Less than an hour long, Dido and Aeneas tells of the seduction of Dido, Queen of Carthage, by Aeneas. So heroic is he after the Trojan war (and doesn't he know it?) that he is earmarked by the gods to do nothing less than found Rome. He stops at Carthage and falls for Dido.

A militant homosexual, Morris plays the Queen of Carthage. Ha] But the joke is on us. He bends gender to such an extent that he renders it irrelevant. Dido goes beyond character to become a commanding emblem for the syndrome an American writer describes as smart women making foolish choices. Morris's only concession to the role is tying his hair back.

The Morris style is best exemplified in the chorus, who play courtiers, witches, spirits, and sailors. They slip in and out of a weighty style, centred around the torso with swinging arms, so that one second they are Donna Summer shrugging wide shoulders in a disco, the next children leaping like frogs in a playground, then inmates at a home for people with nervous tics.

The ideas keep flowing: there is mime (hands circling the face denote a mirror), symbolism in the fanned hands of despair, signing for the deaf (a sickle shape meaning 'never' underlines the libretto) and an Indian flavour, with hands and feet upturned.

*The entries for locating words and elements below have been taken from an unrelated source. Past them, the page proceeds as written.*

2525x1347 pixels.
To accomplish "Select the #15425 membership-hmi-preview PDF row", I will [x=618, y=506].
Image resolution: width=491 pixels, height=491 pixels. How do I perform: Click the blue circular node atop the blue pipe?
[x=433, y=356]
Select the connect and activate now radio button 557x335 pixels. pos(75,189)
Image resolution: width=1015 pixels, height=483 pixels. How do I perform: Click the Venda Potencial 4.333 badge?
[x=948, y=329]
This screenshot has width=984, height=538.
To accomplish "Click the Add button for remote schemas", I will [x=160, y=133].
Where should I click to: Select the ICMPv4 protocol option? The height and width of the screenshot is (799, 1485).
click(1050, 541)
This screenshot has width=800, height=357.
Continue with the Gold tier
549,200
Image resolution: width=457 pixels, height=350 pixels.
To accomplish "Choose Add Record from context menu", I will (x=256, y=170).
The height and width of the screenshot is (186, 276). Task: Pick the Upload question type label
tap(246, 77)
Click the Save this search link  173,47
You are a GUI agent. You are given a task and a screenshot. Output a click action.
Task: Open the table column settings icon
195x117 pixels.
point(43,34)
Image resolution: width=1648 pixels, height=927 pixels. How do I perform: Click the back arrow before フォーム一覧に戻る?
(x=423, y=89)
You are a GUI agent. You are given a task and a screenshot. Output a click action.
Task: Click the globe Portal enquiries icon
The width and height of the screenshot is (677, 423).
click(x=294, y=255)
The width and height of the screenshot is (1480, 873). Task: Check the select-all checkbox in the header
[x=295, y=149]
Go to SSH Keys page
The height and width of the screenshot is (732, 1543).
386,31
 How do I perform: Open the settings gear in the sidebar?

He keeps the audience busy watching.

There is a respite when the stage is cleared for the seduction scene. The bare-chested, dreadlocked Guillermo Resto lies on top of Dido, consummating their love with one pelvic thrust, a star pupil of the wham bam (that long?) school, leaving a deflated Dido, arms outstretched. A far cry indeed from a girls' boarding school.

Morris is very clever, very intriguing, but the thought that niggles is that he may be stuck. Although true to the great traditions of modern American dance, he never quite reaches beyond them. Still, the wild man deserves his reputation as a creative genius.